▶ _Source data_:
>>>
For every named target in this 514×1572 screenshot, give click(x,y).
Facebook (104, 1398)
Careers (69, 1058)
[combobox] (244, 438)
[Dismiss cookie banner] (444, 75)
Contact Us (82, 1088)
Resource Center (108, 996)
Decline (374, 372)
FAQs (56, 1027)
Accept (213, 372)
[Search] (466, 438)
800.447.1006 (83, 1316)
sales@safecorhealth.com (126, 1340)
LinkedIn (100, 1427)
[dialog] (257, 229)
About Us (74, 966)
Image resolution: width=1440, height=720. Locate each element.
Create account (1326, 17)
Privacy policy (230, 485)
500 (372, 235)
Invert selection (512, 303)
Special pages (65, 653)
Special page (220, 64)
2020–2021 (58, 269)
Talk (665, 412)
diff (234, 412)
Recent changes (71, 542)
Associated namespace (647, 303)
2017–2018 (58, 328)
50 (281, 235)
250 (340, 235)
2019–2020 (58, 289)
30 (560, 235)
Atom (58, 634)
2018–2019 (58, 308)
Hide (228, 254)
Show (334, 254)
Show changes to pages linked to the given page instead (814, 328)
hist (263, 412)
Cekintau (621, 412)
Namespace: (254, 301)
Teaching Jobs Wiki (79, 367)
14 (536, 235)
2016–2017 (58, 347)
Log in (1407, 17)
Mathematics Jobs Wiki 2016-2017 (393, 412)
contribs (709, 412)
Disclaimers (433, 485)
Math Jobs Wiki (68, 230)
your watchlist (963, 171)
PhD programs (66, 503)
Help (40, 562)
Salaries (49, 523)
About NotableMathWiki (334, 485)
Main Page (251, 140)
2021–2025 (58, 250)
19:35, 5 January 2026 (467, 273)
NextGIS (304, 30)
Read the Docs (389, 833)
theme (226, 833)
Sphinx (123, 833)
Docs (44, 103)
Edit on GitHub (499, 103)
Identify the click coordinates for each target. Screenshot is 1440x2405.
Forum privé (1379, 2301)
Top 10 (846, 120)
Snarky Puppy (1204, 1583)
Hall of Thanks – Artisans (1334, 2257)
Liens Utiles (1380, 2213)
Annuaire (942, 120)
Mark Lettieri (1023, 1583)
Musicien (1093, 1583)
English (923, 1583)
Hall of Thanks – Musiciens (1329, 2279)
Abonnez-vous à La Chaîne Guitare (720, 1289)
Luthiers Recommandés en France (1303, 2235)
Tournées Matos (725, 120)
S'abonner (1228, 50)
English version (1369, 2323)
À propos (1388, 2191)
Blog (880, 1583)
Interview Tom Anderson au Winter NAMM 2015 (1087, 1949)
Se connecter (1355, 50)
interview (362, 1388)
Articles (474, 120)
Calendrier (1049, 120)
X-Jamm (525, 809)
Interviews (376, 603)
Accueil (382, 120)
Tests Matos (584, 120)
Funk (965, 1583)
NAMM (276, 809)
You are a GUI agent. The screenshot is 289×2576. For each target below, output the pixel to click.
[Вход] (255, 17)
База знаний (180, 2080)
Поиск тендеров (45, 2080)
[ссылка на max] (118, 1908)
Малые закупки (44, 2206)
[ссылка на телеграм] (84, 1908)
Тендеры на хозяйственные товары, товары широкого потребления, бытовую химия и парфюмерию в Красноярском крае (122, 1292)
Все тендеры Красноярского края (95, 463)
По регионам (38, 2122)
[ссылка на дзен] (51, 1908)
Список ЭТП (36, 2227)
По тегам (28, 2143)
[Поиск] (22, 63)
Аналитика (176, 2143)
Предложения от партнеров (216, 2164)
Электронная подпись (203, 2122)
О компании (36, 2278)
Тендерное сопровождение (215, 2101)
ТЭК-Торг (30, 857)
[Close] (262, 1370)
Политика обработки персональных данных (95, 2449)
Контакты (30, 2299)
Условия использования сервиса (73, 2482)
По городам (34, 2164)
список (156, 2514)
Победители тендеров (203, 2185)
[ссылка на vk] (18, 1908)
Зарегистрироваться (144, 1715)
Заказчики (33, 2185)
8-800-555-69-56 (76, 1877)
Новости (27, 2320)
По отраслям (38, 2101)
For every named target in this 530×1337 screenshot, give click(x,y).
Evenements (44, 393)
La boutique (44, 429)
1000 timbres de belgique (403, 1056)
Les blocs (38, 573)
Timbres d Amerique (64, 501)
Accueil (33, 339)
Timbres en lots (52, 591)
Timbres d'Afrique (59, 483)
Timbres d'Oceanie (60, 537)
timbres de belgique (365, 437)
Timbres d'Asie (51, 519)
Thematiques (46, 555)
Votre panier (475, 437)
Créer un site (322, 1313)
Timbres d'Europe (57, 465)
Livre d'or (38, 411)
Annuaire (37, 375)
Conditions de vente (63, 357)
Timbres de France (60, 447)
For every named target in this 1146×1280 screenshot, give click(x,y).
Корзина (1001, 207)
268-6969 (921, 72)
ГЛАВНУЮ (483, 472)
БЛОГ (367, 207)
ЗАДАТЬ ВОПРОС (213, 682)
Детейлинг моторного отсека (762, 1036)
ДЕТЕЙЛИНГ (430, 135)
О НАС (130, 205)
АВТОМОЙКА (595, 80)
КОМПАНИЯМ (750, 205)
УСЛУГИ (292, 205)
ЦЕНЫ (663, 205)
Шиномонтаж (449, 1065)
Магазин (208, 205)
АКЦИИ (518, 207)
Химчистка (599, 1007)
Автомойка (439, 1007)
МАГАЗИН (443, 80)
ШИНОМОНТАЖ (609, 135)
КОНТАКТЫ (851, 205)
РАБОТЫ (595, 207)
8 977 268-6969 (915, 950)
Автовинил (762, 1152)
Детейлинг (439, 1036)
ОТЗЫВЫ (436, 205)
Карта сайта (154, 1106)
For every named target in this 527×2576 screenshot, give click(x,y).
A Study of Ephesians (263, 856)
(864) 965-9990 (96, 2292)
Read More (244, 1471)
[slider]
<<<
▶ _What you will do_: Reproduce every one of the entries above verbatim, line for line.

▶ _Result_:
For every named target in this 514×1572 screenshot, give click(x,y).
Facebook (104, 1398)
Careers (69, 1058)
[combobox] (244, 438)
[Dismiss cookie banner] (444, 75)
Contact Us (82, 1088)
Resource Center (108, 996)
Decline (374, 372)
FAQs (56, 1027)
Accept (213, 372)
[Search] (466, 438)
800.447.1006 (83, 1316)
sales@safecorhealth.com (126, 1340)
LinkedIn (100, 1427)
[dialog] (257, 229)
About Us (74, 966)
Image resolution: width=1440, height=720. Locate each element.
Create account (1326, 17)
Privacy policy (230, 485)
500 (372, 235)
Invert selection (512, 303)
Special pages (65, 653)
Special page (220, 64)
2020–2021 (58, 269)
Talk (665, 412)
diff (234, 412)
Recent changes (71, 542)
Associated namespace (647, 303)
2017–2018 (58, 328)
50 (281, 235)
250 (340, 235)
2019–2020 (58, 289)
30 (560, 235)
Atom (58, 634)
2018–2019 (58, 308)
Hide (228, 254)
Show (334, 254)
Show changes to pages linked to the given page instead (814, 328)
hist (263, 412)
Cekintau (621, 412)
Namespace: (254, 301)
Teaching Jobs Wiki (79, 367)
14 (536, 235)
2016–2017 (58, 347)
Log in (1407, 17)
Mathematics Jobs Wiki 2016-2017 (393, 412)
contribs (709, 412)
Disclaimers (433, 485)
Math Jobs Wiki (68, 230)
your watchlist (963, 171)
PhD programs (66, 503)
Help (40, 562)
Salaries (49, 523)
About NotableMathWiki (334, 485)
Main Page (251, 140)
2021–2025 (58, 250)
19:35, 5 January 2026 (467, 273)
NextGIS (304, 30)
Read the Docs (389, 833)
theme (226, 833)
Sphinx (123, 833)
Docs (44, 103)
Edit on GitHub (499, 103)
Identify the click coordinates for each target. Screenshot is 1440x2405.
Forum privé (1379, 2301)
Top 10 (846, 120)
Snarky Puppy (1204, 1583)
Hall of Thanks – Artisans (1334, 2257)
Liens Utiles (1380, 2213)
Annuaire (942, 120)
Mark Lettieri (1023, 1583)
Musicien (1093, 1583)
English (923, 1583)
Hall of Thanks – Musiciens (1329, 2279)
Abonnez-vous à La Chaîne Guitare (720, 1289)
Luthiers Recommandés en France (1303, 2235)
Tournées Matos (725, 120)
S'abonner (1228, 50)
English version (1369, 2323)
À propos (1388, 2191)
Blog (880, 1583)
Interview Tom Anderson au Winter NAMM 2015 (1087, 1949)
Se connecter (1355, 50)
interview (362, 1388)
Articles (474, 120)
Calendrier (1049, 120)
X-Jamm (525, 809)
Interviews (376, 603)
Accueil (382, 120)
Tests Matos (584, 120)
Funk (965, 1583)
NAMM (276, 809)
You are a GUI agent. The screenshot is 289×2576. For each target below, output the pixel to click.
[Вход] (255, 17)
База знаний (180, 2080)
Поиск тендеров (45, 2080)
[ссылка на max] (118, 1908)
Малые закупки (44, 2206)
[ссылка на телеграм] (84, 1908)
Тендеры на хозяйственные товары, товары широкого потребления, бытовую химия и парфюмерию в Красноярском крае (122, 1292)
Все тендеры Красноярского края (95, 463)
По регионам (38, 2122)
[ссылка на дзен] (51, 1908)
Список ЭТП (36, 2227)
По тегам (28, 2143)
[Поиск] (22, 63)
Аналитика (176, 2143)
Предложения от партнеров (216, 2164)
Электронная подпись (203, 2122)
О компании (36, 2278)
Тендерное сопровождение (215, 2101)
ТЭК-Торг (30, 857)
[Close] (262, 1370)
Политика обработки персональных данных (95, 2449)
Контакты (30, 2299)
Условия использования сервиса (73, 2482)
По городам (34, 2164)
список (156, 2514)
Победители тендеров (203, 2185)
[ссылка на vk] (18, 1908)
Зарегистрироваться (144, 1715)
Заказчики (33, 2185)
8-800-555-69-56 (76, 1877)
Новости (27, 2320)
По отраслям (38, 2101)
For every named target in this 530×1337 screenshot, give click(x,y).
Evenements (44, 393)
La boutique (44, 429)
1000 timbres de belgique (403, 1056)
Les blocs (38, 573)
Timbres d Amerique (64, 501)
Accueil (33, 339)
Timbres en lots (52, 591)
Timbres d'Afrique (59, 483)
Timbres d'Oceanie (60, 537)
timbres de belgique (365, 437)
Timbres d'Asie (51, 519)
Thematiques (46, 555)
Votre panier (475, 437)
Créer un site (322, 1313)
Timbres d'Europe (57, 465)
Livre d'or (38, 411)
Annuaire (37, 375)
Conditions de vente (63, 357)
Timbres de France (60, 447)
For every named target in this 1146×1280 screenshot, give click(x,y).
Корзина (1001, 207)
268-6969 (921, 72)
ГЛАВНУЮ (483, 472)
БЛОГ (367, 207)
ЗАДАТЬ ВОПРОС (213, 682)
Детейлинг моторного отсека (762, 1036)
ДЕТЕЙЛИНГ (430, 135)
О НАС (130, 205)
АВТОМОЙКА (595, 80)
КОМПАНИЯМ (750, 205)
УСЛУГИ (292, 205)
ЦЕНЫ (663, 205)
Шиномонтаж (449, 1065)
Магазин (208, 205)
АКЦИИ (518, 207)
Химчистка (599, 1007)
Автомойка (439, 1007)
МАГАЗИН (443, 80)
ШИНОМОНТАЖ (609, 135)
КОНТАКТЫ (851, 205)
РАБОТЫ (595, 207)
8 977 268-6969 (915, 950)
Автовинил (762, 1152)
Детейлинг (439, 1036)
ОТЗЫВЫ (436, 205)
Карта сайта (154, 1106)
For every named target in this 527×2576 screenshot, give click(x,y).
A Study of Ephesians (263, 856)
(864) 965-9990 (96, 2292)
Read More (244, 1471)
[slider]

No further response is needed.